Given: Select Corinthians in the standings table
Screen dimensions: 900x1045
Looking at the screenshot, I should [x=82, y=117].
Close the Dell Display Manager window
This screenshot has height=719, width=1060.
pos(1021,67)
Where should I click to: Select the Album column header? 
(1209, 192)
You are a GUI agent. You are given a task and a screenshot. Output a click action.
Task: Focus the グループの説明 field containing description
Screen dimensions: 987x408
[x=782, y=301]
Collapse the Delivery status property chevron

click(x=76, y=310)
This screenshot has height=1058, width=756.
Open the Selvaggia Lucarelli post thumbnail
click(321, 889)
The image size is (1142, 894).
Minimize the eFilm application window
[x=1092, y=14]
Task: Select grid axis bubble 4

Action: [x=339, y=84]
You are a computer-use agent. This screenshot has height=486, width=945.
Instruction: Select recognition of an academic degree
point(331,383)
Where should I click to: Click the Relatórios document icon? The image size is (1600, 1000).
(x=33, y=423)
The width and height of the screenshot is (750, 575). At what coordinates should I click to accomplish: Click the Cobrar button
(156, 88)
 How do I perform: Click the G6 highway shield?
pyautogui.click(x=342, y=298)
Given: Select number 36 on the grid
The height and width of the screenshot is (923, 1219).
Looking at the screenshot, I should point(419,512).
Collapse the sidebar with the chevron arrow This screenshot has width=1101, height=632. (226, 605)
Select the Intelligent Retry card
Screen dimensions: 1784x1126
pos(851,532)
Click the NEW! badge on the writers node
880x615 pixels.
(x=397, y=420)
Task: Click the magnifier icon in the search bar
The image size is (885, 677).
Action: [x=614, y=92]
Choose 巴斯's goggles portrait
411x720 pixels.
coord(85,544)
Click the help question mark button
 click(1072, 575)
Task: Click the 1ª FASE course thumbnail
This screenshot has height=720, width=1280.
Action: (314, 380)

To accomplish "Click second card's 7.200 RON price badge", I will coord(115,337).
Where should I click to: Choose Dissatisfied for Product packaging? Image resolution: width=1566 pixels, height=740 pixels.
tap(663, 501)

Problem statement:
Working from the entries above, find every line in which the word "card" occurs and copy it.

Result for this exercise:
Select the Intelligent Retry card
To accomplish "Click second card's 7.200 RON price badge", I will coord(115,337).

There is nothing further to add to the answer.